I first gave this talk at a Fission.codes demo day in March 2021. It was recorded - you can see the video here:
Thanks for coming to my talk!
I work at Stripe, in San Francisco doing client-side engineering. I'm a recovering college newspaper designer & web developer; I was on the staff of the college newspaper doing graphic design, but ultimately I ended up rebuilding their website. As a general rule, I'm pretty obsessed with the web as a document & application platform.
When I was on the staff of the college newspaper, I spent a lot of time in this room putting together its website. For a few weeks, I ended up thinking a lot about the site's search box.
Search is an essential feature: It was the only way our editors found articles about things that happened in the past. I spent a lot of time trying to figure out something that worked: Algolia, Wordpress search, or something else. I ended up realizing that search is only a solved problem if you’re willing to run a server (or have someone else run a server for you) and host a search API over HTTP. But running servers is hard. Maintenance is difficult, esp. for a group of college students interested in journalism. It's another service whose downtime we have to worry about. And farming search off to a third party service is a tough sell: it's expensive, and there's still a lot of configuration that we'd have to do. Ultimately we stuck a Google Custom search box on the page and shipped it, despite the weird UI. Why? Two reasons: first, there's no configuration or manual upload-your-articles process - Google indexed everything. Second, it's easy to understand: it's an iframe that lives in the frontend.
I came up with some realizations when I was sitting in that room trying to build a search bar for our website:
- Content updates about once per week
- There’s a finite amount of content, all with similar keywords
- No institutional knowledge
- There are lots of sites that fit this description - are they struggling with search too?
At the same time I was thinking about search for that website, a few things happened. First, WebAssembly became an easier compilation target, so everyone started talking about it. Next, Netlify grew in popularity, making a “free tier for CDNs” available to the world. Finally, I listened to a podcast episode about how someone else implemented full-text search and realized it wasn’t impossible.
So I had a big idea: I can generate a search index out of band, then load it onto a webpage like an image, then use WebAssembly to run the search. And of course, like all big ideas, I had this one in the shower.
What does it mean to "load a search index onto a page like an image?" There are some similarities between images and the search index files that Stork generates, and a search web plugin can be successful if it treats these similarities as principles. (There was a fun feigned surprise here, but it doesn't translate well over text).
I've built Stork Search
. It's the open source search product I wish had existed when I started out.

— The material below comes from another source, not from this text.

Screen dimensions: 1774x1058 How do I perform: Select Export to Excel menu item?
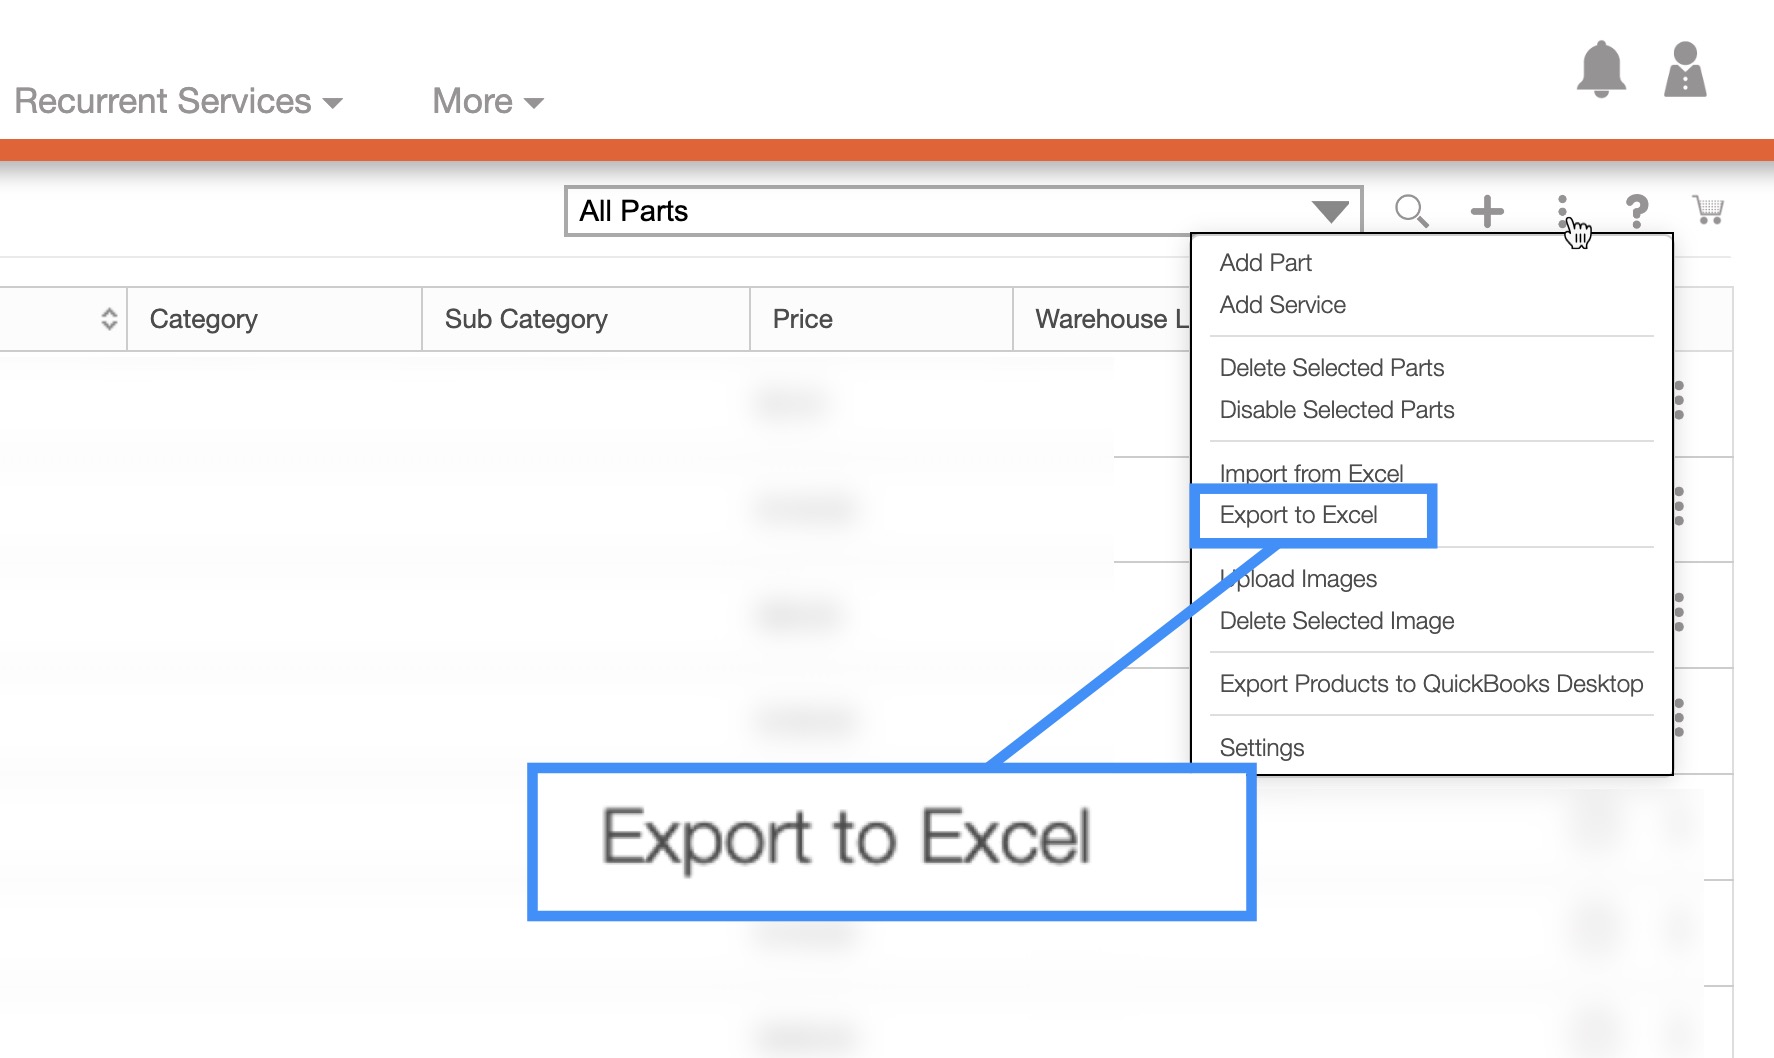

The cool thing about building it myself is that I can run the project the way I think it should be run. I publish the project roadmap on the website, so people can quickly determine if it's useful for them or not. I inject humanity into the documentation. I can develop it at the pace and quality level I think would bring most value to the world, and often I spend more time to make it better than other people might.
This is an interactive slide that showed how you build a configuration file and generate a search index from a folder of blog posts.

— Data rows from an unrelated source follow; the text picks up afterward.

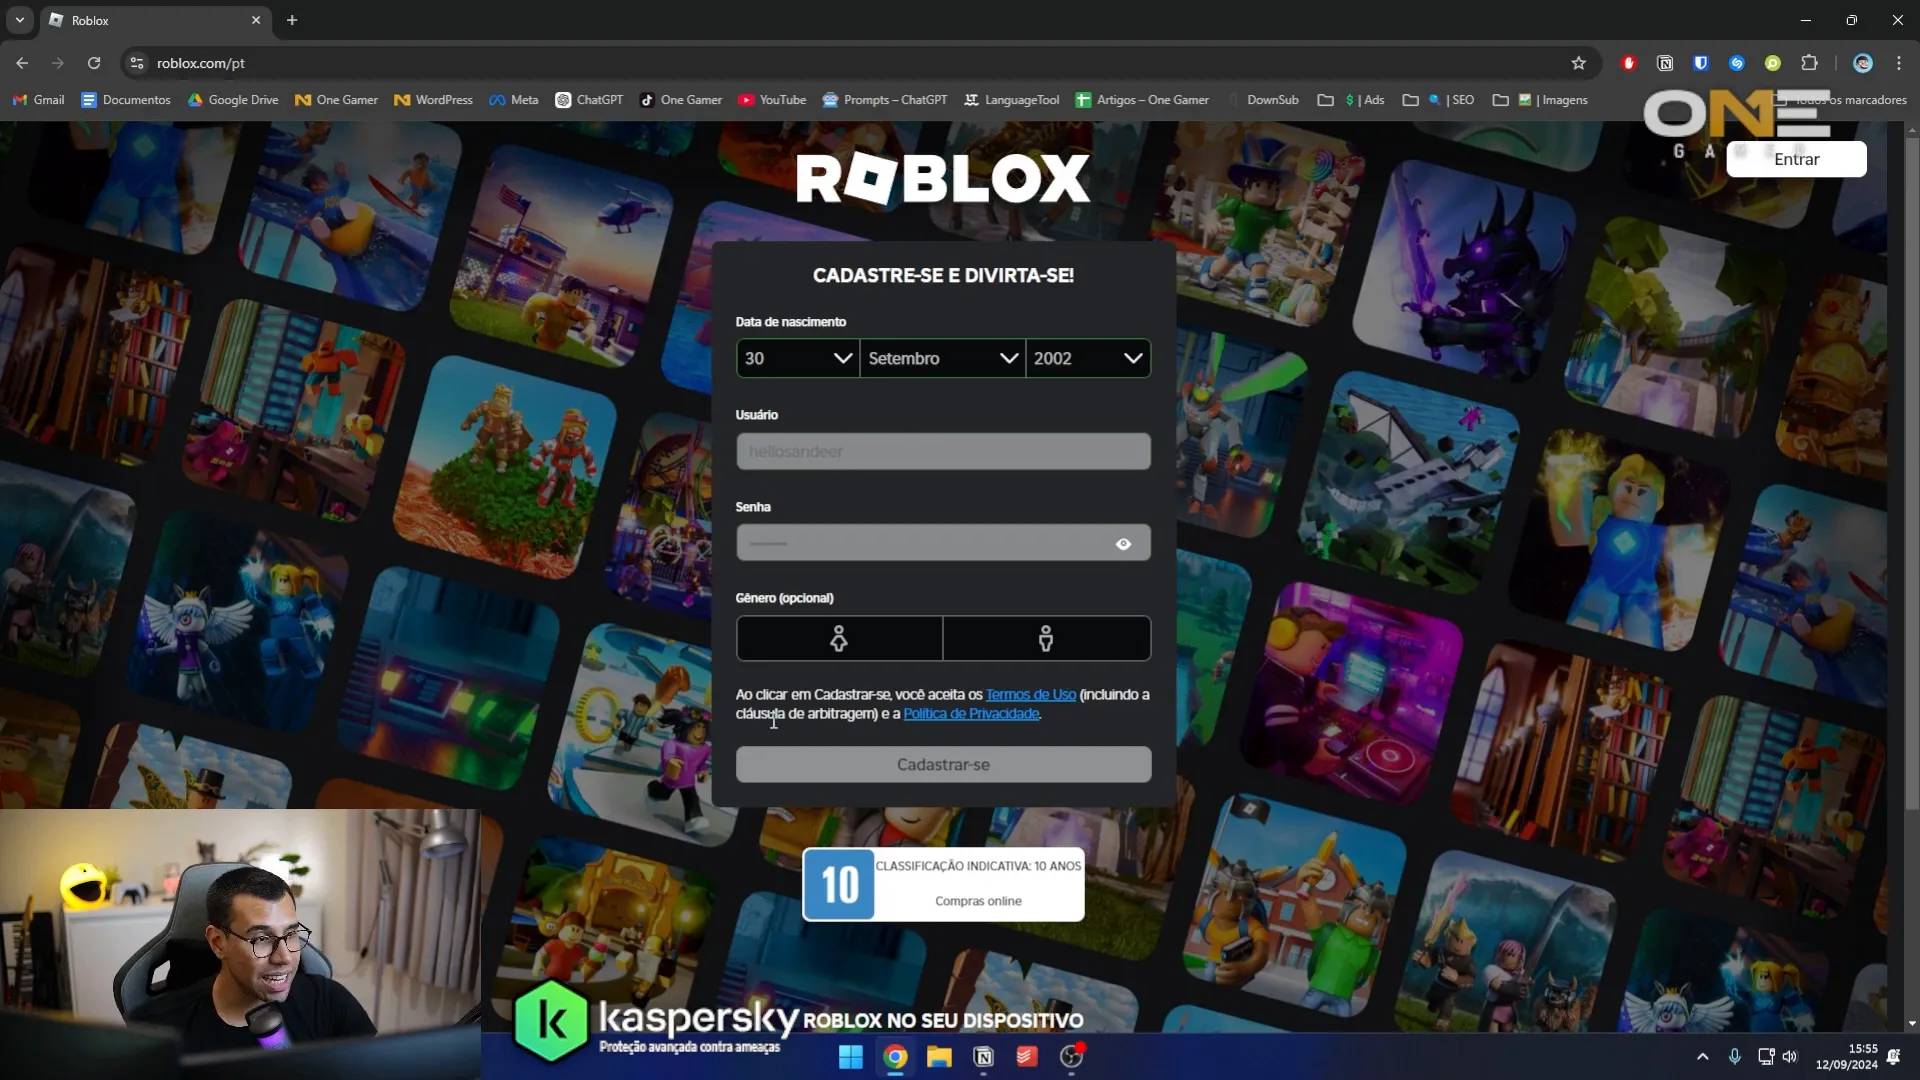Viewport: 1920px width, 1080px height.
Task: Click Cadastrar-se signup button
Action: pyautogui.click(x=944, y=765)
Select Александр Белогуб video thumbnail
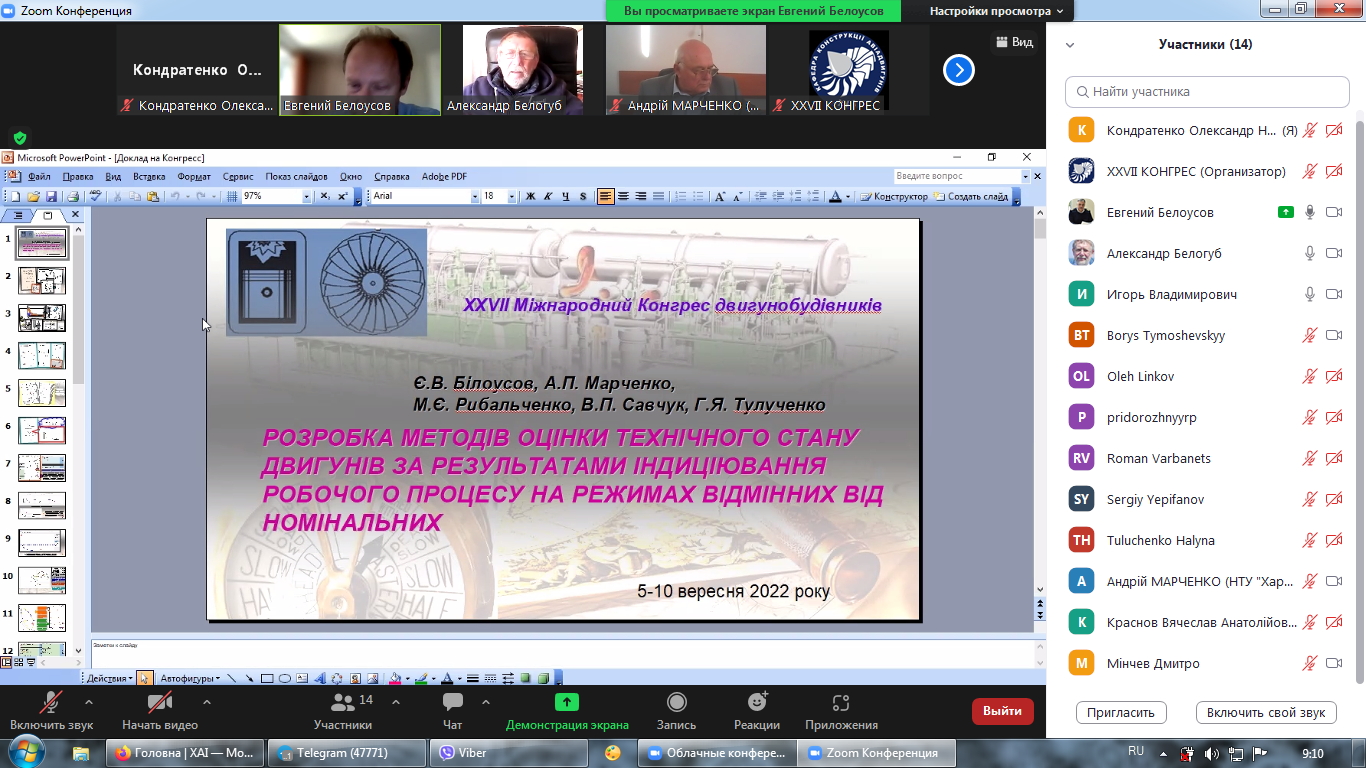Screen dimensions: 1366x768 522,70
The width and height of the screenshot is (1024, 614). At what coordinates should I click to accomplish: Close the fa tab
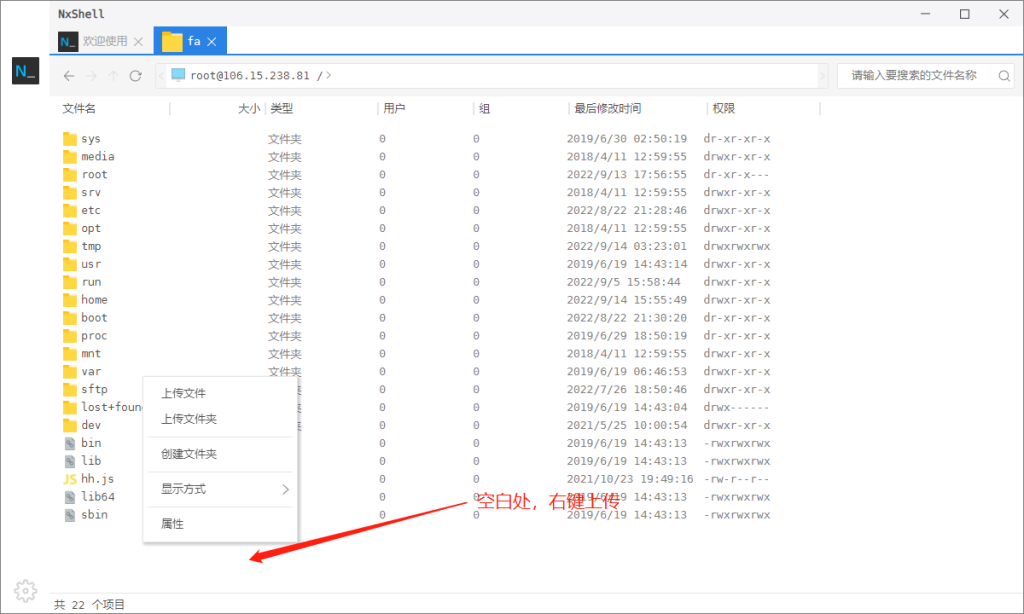coord(214,41)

This is part two of the interactive slide, which shows how you can FTP that configuration file to your web server and make a little webpage with a search interface for those blog posts.
The core is in Rust. The Rust program compiles to both a binary and a WASM blob—I actually chose Rust because at the time, Rust and Go were the two languages that could easily compile to WASM and I was more eager to learn Rust and join the Rust community.
Here's a rough diagram that defines the architecture of the codebase. There's a core API, which interacts with queries and returns search results. This core API is all modeled via shared models that never change. The index itself is a big serialized data structure, and Stork supports different index versions for backwards compatibility. Finally, there are two APIs on top of the core models: the WASM and the command line tool. Two different compilation targets for the same codebase.
This is a diagram that shows the search index's data structure. The index stores "entries" and "queries", where entries are the full text of the documents that get indexed. Queries are a reverse hash map of all the extracted words in all of those documents, pointing to the entry and word index where that word appears. The queries map also contains aliases, which are used to redirect the search algorithm to a set of words that exist in the corpus. The search algorithm does a lot of deduplication when taking results from the hash map and building up the search results.
I see Stork as a Lifetime Project
, where progress doesn't have to be fast. That gives me the time to think through product directions and technical design, with the expectation that Stork will be something I continuously improve over a long time. That said, I do have some goals for the project. Stork should be the "obvious choice" for search if you're building a static-ish site, which mostly means I want to reduce as much friction as I can when someone is setting it up or deploying it. It can also be a strong contender in other situations, like one search index per SaaS user. Finally, I want to skate to where the puck is going: use new web technologies, new design, etc. Stork should always feel a little futuristic, almost like it's pushing a boundary.